## begin PAGE EXTRACT
# Hand plane issue



## Mexicutioner (Jun 5, 2015)

Hello everyone, 
First post here, but I've been reading many posts in the last few months since I started getting interested in woodworking. I got a Stanley no 4 off of eBay recently and have been working on restoring whenever I have a chance. I cleaned it up, flattened the sole a bit, sharpened the blade, which was in pretty bad shape and tested it out. I was getting some funky shavings and looked around the internet. Found out the chip breaker may have been at fault. Smoothed it out, but still getting a non-smooth surface. Not sure if is just the 2x4 that is now like a 1x2 after all my testing. I tried to take a good pic, but not sure if it describes what my problem is accurately. Any input is greatly appreciated.


----------



## woodnthings (Jan 24, 2009)

*it could be ...*

A photo of the blade and chip breaker would help.
I also suspect the grain direction may be causing the chatter. You do plane in both directions, right? :blink:


----------



## Mexicutioner (Jun 5, 2015)

Some more pics....just went out and tried both ways, but parts got better..others got worse


----------



## asevereid (Apr 15, 2012)

I'm kind of new to planing with a number 4 as well... But even though that's pine, aren't those shavings a bit thick? 
I had the same issue early on, and I found that the setup for a number 4 (mine anyways) wasn't as simple as a jack plane. 
I ended up having to camber the cutting edge and be diligent on where I placed the cutter laterally because my blade would skew to the left a bit. 
Keep the blade and breaker within a 32nd and keep the throat at a 16th or less, and you'll see what a No. 4 can do with a little trial and error.


----------



## epicfail48 (Mar 27, 2014)

Looks like a combination of planing against the grain and having the blade depth set too thick to me. It may also be the quality of the picture, but it looks like the edge of the blade could use a touch-up, the back seems like its in pretty rough shape


----------



## woodnthings (Jan 24, 2009)

*the blade looks dull to me*

Your blade lacks a high polish edge. The back should be flattened first on a 220 wet/dry paper on a piece of glass or flat steel. Get an even scratch pattern first then switch to 400, then 600 or finer. 
Then work on the cutting edge using the same steps AND a jig to hold the correct angle. There are many ways to get a good angle on a blade.... jigs, eye ball, hand control, belt sander with fine grit, just go to You Tube and check them out.

https://www.youtube.com/watch?v=zQyjLV92224

https://www.youtube.com/watch?v=vvTcReENk9g


----------



## gmcsmoke (Feb 6, 2011)

a #4 is just a tad bit bigger than a #3 which is a smoothing plane. You're taking too much of a cut, your planing pine and your going against the grain. Your cuts need to be with the grain and maybe .001 thick. You should be able to see through them, a good hock iron would help too.
## end PAGE EXTRACT
## begin INFORMATION SHOWN
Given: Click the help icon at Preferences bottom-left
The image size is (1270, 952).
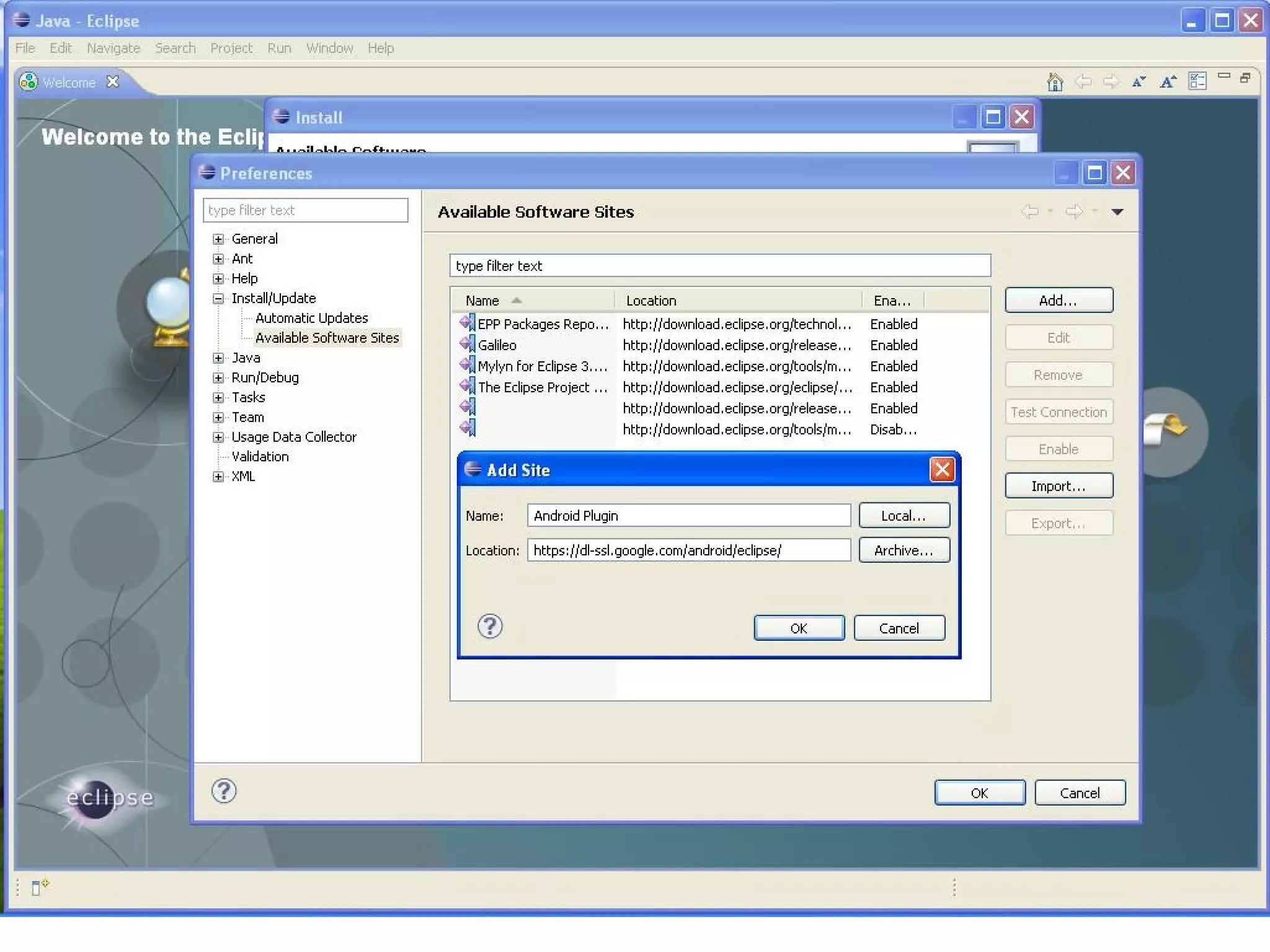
## end INFORMATION SHOWN
WORK TO DO.
• A. For each statement, say whether it agrees with the hand plane thread, answering yes or no and quoting the deciding words from the thread: (i) The first poster bought the Stanley No. 4 on eBay. (ii) woodnthings recommends starting to flatten the back of the blade on 400 paper. (iii) asevereid's blade tended to skew to the right.
• B. In the hand plane thread, what thickness does gmcsmoke say the cuts should be?
• C. Continue the hand plane thread from where it stops.
The lines above come from a different source than the hand plane thread.

TASK RESULTS.
• A.
(i) Yes: "I got a Stanley no 4 off of eBay recently"
(ii) No: "The back should be flattened first on a 220 wet/dry paper"
(iii) No: "my blade would skew to the left a bit"

• B. Maybe .001 thick.

• C.
----------



## Belg (Oct 2, 2011)

epicfail48 said:


> Looks like a combination of planing against the grain and having the blade depth set too thick to me. It may also be the quality of the picture, but it looks like the edge of the blade could use a touch-up, the back seems like its in pretty rough shape


Totally agree with your entire post and the blade not being in the best shape when taking such a deep shaving will almost always produce tearout. Plus against the grain, :thumbdown:


----------



## hwebb99 (Nov 27, 2012)

Your shaving is too thick, and your blade appears to be in bad shape.


----------



## Mexicutioner (Jun 5, 2015)

Thanks for everybody's input. I should have taken some pictures of the original state which was way worse, but figured that the mating surfaces of the iron and the chip breaker would be more important. I've seen most of Mr Sellers' videos on the subject, but this is my first attempt. I'll work on that blade and chip breaker some more once I get some more time and try out some of the other suggestions as well.


----------



## BigJim (Sep 2, 2008)

Another suggestion, don't hold the plane straight inline with the work piece, hold it at an angle so the blade slices the wood not pushes straight into it. Sorta like a knife, you wouldn't push a knife straight into what ever you are cutting, you would slice it. Test your blade sharpness by cutting some wood across end grain, there should not be any tear out but there should be a shiny look after cutting, if your iron is polished really sharp.


----------



## fareastern (Sep 19, 2014)

gmcsmoke said:


> a #4 is just a tad bit bigger than a #3 which is a smoothing plane. You're taking too much of a cut, your planing pine and your going against the grain. Your cuts need to be with the grain and maybe .001 thick. You should be able to see through them, a good hock iron would help too.


I would be impressed by a shaving that thin.A few years ago Stanley advertised a block plane that produced a shaving .0025 thick as being capable of producing exceptionally thin shavings.

A well sharpened Stanley iron is a much better piece of hardware than the current fashionable assumptions will accept and only needs to be sharpened-just like any other plane iron.I only hope the original questioner will take a little time to learn how to achieve a good edge.With sharp tools it becomes much less difficult to do good work.


----------



## hwebb99 (Nov 27, 2012)

I'm able to cut a .003 shaving. .001 would be even thinner than tissue paper.


----------



## gmcsmoke (Feb 6, 2011)

fareastern said:


> I would be impressed by a shaving that thin.A few years ago Stanley advertised a block plane that produced a shaving .0025 thick as being capable of producing exceptionally thin shavings.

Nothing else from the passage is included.